There is an organic development within the bazaar where layers may take the form of a shop, a shop extension, a pedestrian accessway, storage of goods, the selling space of the street vendor and the signage that belongs to the street.

One could define a layer in the bazaar to be an outcome of function – walking space, display space, storage space, advertising space, selling space or interaction space. These are layers that do not have a clear demarcation between them. The walking space weaves sometimes in and out of the selling space. The layers are individually and collectively occupied by different user groups at different times. The layers are formed, they interchange sometimes – that which was selling space is returned to the public domain and becomes a walking space and somewhere else, a walking space enters the private domain as it becomes a selling space.

The image shown here is the main entrance of the Kapaleeswarar Temple at Mylapore in Chennai. This is a centuries old temple that is today surrounded on four sides by streets lined with formal shops and informal street vendors. If one is standing in front of the east entrance gate, a layering is perceived where in the foreground is the flower-seller, in the middle ground is a mobile tailor with his sewing machine. The third layer is a sign board that announces the dance recital scheduled to take place within the temple that evening; the fourth layer is the stone wall of the temple and the background layer is the temple space itself.

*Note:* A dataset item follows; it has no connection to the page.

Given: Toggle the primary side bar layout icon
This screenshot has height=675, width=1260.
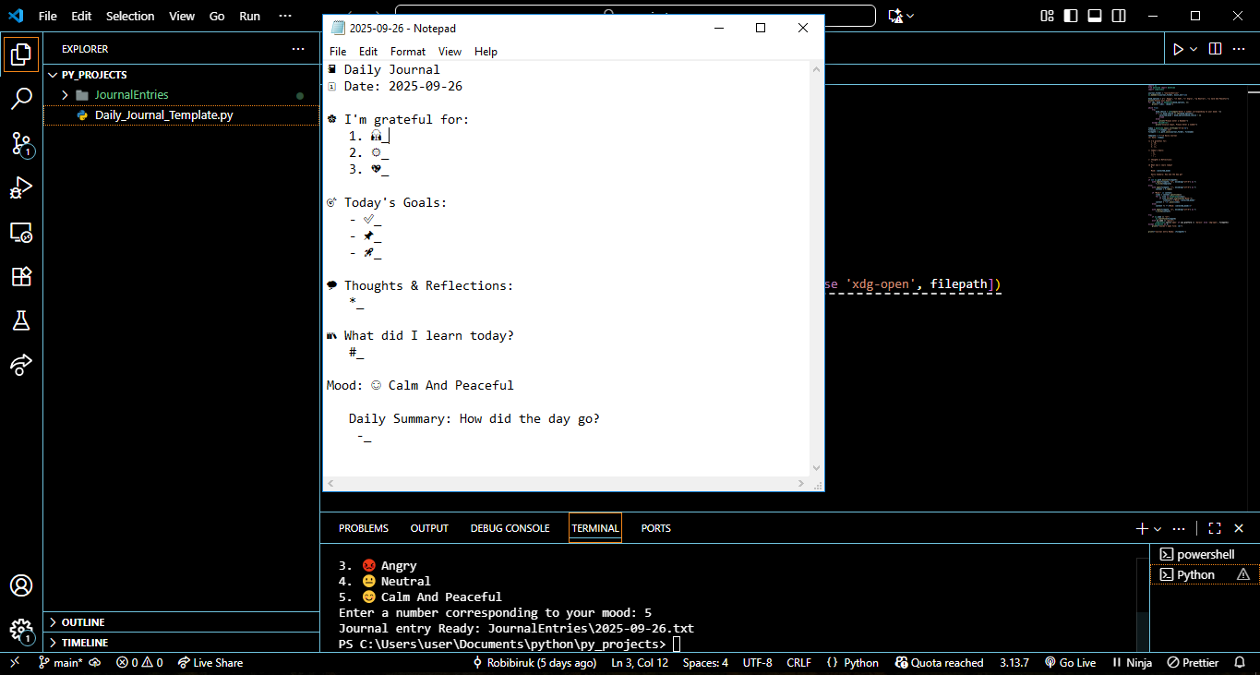Looking at the screenshot, I should [1071, 16].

Opposite the main entrance of the temple at Mylapore is this street lined with houses and shops. It is also the street where the Temple Car (Ratha) is kept through the year. A part of this ratha is seen here as it becomes a place of seating for autorickshaw-drivers, balloon sellers and temple priests. In this image, the two-wheeler parking becomes the foreground layer; the ratha and the people make the second layer; the vehicular access forms the third layer and the residential facades and shopfronts become the fourth layer. It is of course our perception of this urban space that generates the idea of a multi-layered collage.

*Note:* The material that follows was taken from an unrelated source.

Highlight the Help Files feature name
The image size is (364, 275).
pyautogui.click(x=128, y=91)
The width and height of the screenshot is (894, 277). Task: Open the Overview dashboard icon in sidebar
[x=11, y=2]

In a bazaar, every vendor makes his choice about where to locate himself and how to display his goods and it is these choices that add to or subtract from a layer. The vendors adapt and simplify and bring about an urban experience that is an unconcious design effort - a spatial layering that ebbs and flows with time.

Saturday, October 27, 2012

a Morning market

In the early hours of the morning, the flower vendors at K.R.market completely fill the public spaces of the inner city in Bangalore. It is a loose space that shapes itself as vendors and customers manoeuvre through it.

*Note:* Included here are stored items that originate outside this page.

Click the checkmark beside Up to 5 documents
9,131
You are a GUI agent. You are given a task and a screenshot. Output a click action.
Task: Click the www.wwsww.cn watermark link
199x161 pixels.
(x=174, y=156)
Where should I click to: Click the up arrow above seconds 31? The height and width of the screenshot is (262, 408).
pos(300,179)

I am walking here on Dasera day. However, the vendors sell flowers here everyday. These are small traders who belong to the informal sector of the city. Their occupation of spaces on the streets is considered not legal. But, they continue to sell and the customers continue to buy. It is a symbiotic relationship of the informal economy with the citizens and the city.

No one asks questions about why people make a living by selling flowers on these streets as long as the selling happens before the city’s vehicular traffic begins to enter this same space.

As it nears 8am the numbers of cars, buses, autorickshaws and two-wheelers increases and the vendors are gradually edged out. The flower market then thinks of ending its transactions for the day. Here, at K.R.market as in other flower markets elsewhere in India, what is almost legal before 8am becomes “illegal” after eight.

The traffic police begin their duties for the day and a line must be drawn, understood either visibly or verbally to know that the time for vending is now over. Some vendors leave before the police reaches there. Others leave after the police arrive and drive them away.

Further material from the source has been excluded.